Directa Princess siegt nach Kampfeinsatz

Die dreijährigen Stute bestritt am Sonntag über 2200 Meter das zweite Rennen des Tages in Hannover. Natürlich eine optimale Gelegenheit für die Diana-Kandidatinnen sich zu präsentieren und ihre Kräfte zu messen.
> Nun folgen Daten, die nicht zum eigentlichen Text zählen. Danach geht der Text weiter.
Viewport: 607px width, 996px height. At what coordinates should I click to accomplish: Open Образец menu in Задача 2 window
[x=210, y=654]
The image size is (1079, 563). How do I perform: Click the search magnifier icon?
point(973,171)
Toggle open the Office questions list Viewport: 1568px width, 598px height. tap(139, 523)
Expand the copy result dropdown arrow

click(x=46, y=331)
Auch in diesem Fall nutzten die Trainer diese Möglichkeit, so dass von den sechs Teilnehmerinnen gleich vier noch eine Nennung für das Stuten-Derby besaßen und den Sieg auch unter sich ausmachten.
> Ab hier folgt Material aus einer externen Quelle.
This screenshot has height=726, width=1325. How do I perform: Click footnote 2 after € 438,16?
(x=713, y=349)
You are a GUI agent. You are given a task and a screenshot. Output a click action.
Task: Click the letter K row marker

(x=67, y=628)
Zu Beginn des Schlussbogens konnte Directa Princess zunächst nicht so recht folgen und zu Beginn der Geraden ließ sie unter Andreas Helfenbein noch immer auf sich warten.
Weniger als einhundert Meter vor der Linie fand Directa Princess plötzlich den richtigen Gang und mischte sich in den Endkampf der Gegnerinnen ein. Genau auf der Linie hatte die Stute aus unserer Zucht die schon wie die Siegerin aussehende Führende doch noch gestellt. „Nase“ lautete schließlich der Richterspruch zu Gunsten von Directa Princess. Unser Dank gilt Jockey Andreas Helfenbein, der es sehr spannend machte, und natürlich Trainer Andreas Löwe und seinem Team.

 

Fotos: Hannoverscher Rennverein e.V.

 

 

22.04.2011 Bremen

Directa Comtessa

Directa Comtessa
gab im Listenrennen eine gute Figur ab wo sie in dem Elferfeld von ganz hinten nach einem Spurwechsel noch auf Rang sechs lief und ausschließlich Gegner vor sich sah, die schon auf Gruppe-Ebene gelaufen sind.

 

 

27.März 2011 Düsseldorf

Run Directa   Rang drei zum Saisonauftakt

Der erste Düsseldorfer Renntag der neuen Saison war auch das erste Ziel 2011 für Run Directa, Schützling von Trainer Dominik Moser Der vierjährige Dr. Fong - Sohn über-zeugte im Ausgleich III mit Kampfstärke und Ehrgeiz, marschierte über 1400 Meter  unter Stephen Hellyn immer im Vordertreffen. Zu Beginn der Geraden setzten sich zwei Gegner vom Feld ab. Dahinter schien Run Directa auf dem für ihn sehr weichen Boden bereits am Ende seiner Kräfte zu sein, doch als die Angreifer neben ihm auftauchten, zog der Hengst noch einmal an und wehrte sich bis ganz zuletzt. Belohnt wurde dieser Einsatz schließlich mit dem dritten Platz.